— Task details —
Nothing should be output except the lines from the top of the material below through the line that contains "Screen dimensions: 768x568", each exactly as written.

··· Records to process ···

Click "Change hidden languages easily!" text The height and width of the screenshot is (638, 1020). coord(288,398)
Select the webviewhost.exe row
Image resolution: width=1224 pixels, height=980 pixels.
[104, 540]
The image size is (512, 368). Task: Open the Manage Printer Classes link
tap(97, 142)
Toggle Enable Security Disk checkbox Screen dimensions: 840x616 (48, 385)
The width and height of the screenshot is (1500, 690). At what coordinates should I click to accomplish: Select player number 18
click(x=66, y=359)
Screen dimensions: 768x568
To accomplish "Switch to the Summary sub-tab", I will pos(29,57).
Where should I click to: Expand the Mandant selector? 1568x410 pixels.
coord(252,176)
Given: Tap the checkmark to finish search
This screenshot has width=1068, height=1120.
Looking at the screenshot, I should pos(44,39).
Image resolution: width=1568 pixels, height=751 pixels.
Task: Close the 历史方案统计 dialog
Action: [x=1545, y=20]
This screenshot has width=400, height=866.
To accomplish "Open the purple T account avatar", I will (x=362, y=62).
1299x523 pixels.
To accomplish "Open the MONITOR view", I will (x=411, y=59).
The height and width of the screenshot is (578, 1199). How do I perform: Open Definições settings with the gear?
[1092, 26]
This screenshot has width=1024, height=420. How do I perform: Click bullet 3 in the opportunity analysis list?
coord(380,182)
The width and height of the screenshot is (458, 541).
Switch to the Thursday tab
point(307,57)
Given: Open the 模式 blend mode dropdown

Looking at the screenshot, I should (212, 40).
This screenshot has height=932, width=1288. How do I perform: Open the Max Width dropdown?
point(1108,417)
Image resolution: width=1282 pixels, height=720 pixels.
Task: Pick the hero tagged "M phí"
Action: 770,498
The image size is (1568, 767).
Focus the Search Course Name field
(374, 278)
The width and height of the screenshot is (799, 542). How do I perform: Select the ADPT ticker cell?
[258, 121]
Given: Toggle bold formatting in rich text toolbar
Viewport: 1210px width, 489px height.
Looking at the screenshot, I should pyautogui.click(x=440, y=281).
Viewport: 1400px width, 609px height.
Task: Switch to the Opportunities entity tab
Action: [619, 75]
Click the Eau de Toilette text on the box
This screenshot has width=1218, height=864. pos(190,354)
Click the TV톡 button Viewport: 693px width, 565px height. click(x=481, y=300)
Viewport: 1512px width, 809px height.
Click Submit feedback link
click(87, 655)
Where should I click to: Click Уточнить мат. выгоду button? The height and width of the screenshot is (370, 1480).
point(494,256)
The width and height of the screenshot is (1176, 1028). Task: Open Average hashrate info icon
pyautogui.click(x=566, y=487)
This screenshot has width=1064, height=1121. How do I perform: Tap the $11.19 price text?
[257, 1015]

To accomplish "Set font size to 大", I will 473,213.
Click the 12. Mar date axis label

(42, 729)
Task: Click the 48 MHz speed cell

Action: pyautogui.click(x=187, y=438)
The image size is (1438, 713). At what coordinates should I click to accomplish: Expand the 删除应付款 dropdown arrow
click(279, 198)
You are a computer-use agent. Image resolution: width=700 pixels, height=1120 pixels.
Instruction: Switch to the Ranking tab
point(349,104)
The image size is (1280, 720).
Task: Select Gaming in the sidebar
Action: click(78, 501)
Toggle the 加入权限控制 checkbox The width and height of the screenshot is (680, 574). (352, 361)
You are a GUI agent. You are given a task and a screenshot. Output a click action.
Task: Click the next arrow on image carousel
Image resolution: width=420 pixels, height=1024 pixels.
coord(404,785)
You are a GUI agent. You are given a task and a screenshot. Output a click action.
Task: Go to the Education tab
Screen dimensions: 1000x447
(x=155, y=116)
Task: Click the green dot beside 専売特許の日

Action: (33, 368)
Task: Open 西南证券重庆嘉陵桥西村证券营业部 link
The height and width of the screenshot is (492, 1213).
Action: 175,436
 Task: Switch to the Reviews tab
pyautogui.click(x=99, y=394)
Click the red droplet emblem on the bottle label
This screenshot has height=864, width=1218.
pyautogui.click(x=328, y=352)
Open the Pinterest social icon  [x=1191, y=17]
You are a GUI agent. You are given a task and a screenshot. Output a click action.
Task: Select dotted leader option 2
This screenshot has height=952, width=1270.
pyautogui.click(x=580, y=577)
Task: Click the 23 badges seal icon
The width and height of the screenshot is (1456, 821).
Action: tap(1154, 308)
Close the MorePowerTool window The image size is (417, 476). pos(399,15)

···

— Solution for this task —
Click "Change hidden languages easily!" text The height and width of the screenshot is (638, 1020). coord(288,398)
Select the webviewhost.exe row
Image resolution: width=1224 pixels, height=980 pixels.
[104, 540]
The image size is (512, 368). Task: Open the Manage Printer Classes link
tap(97, 142)
Toggle Enable Security Disk checkbox Screen dimensions: 840x616 (48, 385)
The width and height of the screenshot is (1500, 690). At what coordinates should I click to accomplish: Select player number 18
click(x=66, y=359)
Screen dimensions: 768x568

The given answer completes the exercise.